Previously published Dec. 23, 2020
Interview+with+Mr.+Hansen

Previously published Dec. 23, 2020

Q: Could you please introduce yourself in two lines of iambic pentameter?

“On Being Asked to Explain Myself in Iambic Couplet”

A Mayan myth in Popol Vuh: a man
Is made from mounds of corn is Hal Iamb

Q: Mr. or Dr.?

It’s definitely Mr. Hansen, but so many people make that mistake that I’ve gotten tired of correcting it.

Q: What is something about yourself that others would be surprised to know about?

You want to see my school? Well, you can see where it was: go to Google Maps. Okay, type in “Tilden, Nebraska.” Do you see a tiny town? There is a highway that goes out of that town, and you have to follow it South, out of town until it dead ends. See where Highways 45 and Highway 32 meet? If you go back north one mile, that’s where my elementary school was. It was literally located in a cornfield, grades K-8, and most of the time there were 30 students. People often ask me where I went to elementary school, and the answer is in a cornfield. But the better answer is when did I go to elementary school, and the answer is in the 19th century.

Q: Was there any culture shock from moving from Nebraska to California?

I think there’s culture shock moving from any state to another state, but I wouldn’t say my family are typical Nebraskans. So even though we lived out on the farm, kind of in the middle of nowhere, my parents are actually pretty sophisticated people, and so I grew up in a home where there was a lot of discussion about the broader world. And I had already spent a lot of time in California because I had cousins in California that I would come and visit. There’s always some cultural friction, but I knew California culture reasonably well.

I would put it like this: it was more culturally shocking to discover, as a newborn baby, that I had been born in Nebraska than there was a culture shock moving to California at the age of 24. I was more maladapted to Nebraska than I am maladapted to California as a transplant from Nebraska. I would say I fit the state of Nebraska more like how a foot fits a glove.

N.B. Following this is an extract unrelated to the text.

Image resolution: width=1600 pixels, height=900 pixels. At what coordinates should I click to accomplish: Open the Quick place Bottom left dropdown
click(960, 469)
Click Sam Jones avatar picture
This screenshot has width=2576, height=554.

Q: (Mr. Hansen to his daughter) Am I a good father?
(His daughter): Yes!

Q: Have you always been into literature?

When I was younger I actually didn’t enjoy literature very much, because what you’re exposed to is young adult literature and it just didn’t appeal to me. It seemed very naive, didn’t seem to correspond to reality, and so I didn’t really connect with it. It wasn’t until I got older and started reading actual literary fiction that I started getting more interested in literature. But I’ve always sort of been equally interested in literature and history, and so it’s hard for me to decide sometimes, which of those two things I’m more interested in.

In a lot of the research and writing I do outside of class, what I really pursue is the union or intersection of literature and history. Frequently, what I try to figure out is how we can use literature to understand things that are happening in politics or in history, which is kind of a weird question that not many people are interested in. My family is very involved in politics, so it seems like someone who is more interested in literature and is sort of stumbling into politics. It actually is someone who was raised in a political family and is somewhat a refuge from politics. For a whole variety of reasons, I decided not to continue in politics. I think mostly because I’m not very interested in power. If you want to be involved in politics, you need to be interested in wielding power. Power is your payment—it’s the currency of politics. Sort of like if you aren’t interested in money, you won’t do well in business and if you are indifferent as to whether or not you hold power, you’ll probably not do well in politics.

On one hand, we were on a working farm and I did a lot of farm work as a kid. I was out working in the fields, but at the same time, the family was very engaged in politics. In 1984, my grandpa was one of the speakers at the Democratic National Convention. It wasn’t really a totally normal childhood at the farm. It was very redneck and cosmopolitan at the same time.

Q: What would you say your best answer to that question is: how does literature affect history and politics?

I think many people believe there is a line between fiction and nonfiction, but I don’t actually think there’s a line there. You can use your understanding of fictional characterization to explain, for example, why one presidential candidate is more appealing or more effectively characterized than another. I tend to look at presidential campaigns and when I watch presidential campaigns, I look at the candidates as if they were characters in a stage play and they’re trying to achieve a characterization. The kinds of questions that you ask about a fictional character like motivation, conflict, choice, character traits—those things apply to presidential candidates the same way they apply to fictional characters. I look at presidential campaigns, but I look at the candidates through the lens of characterization as a way of finding out how some characters are more successful than others.

Q: Can you predict who wins an election through the characterization of political figures?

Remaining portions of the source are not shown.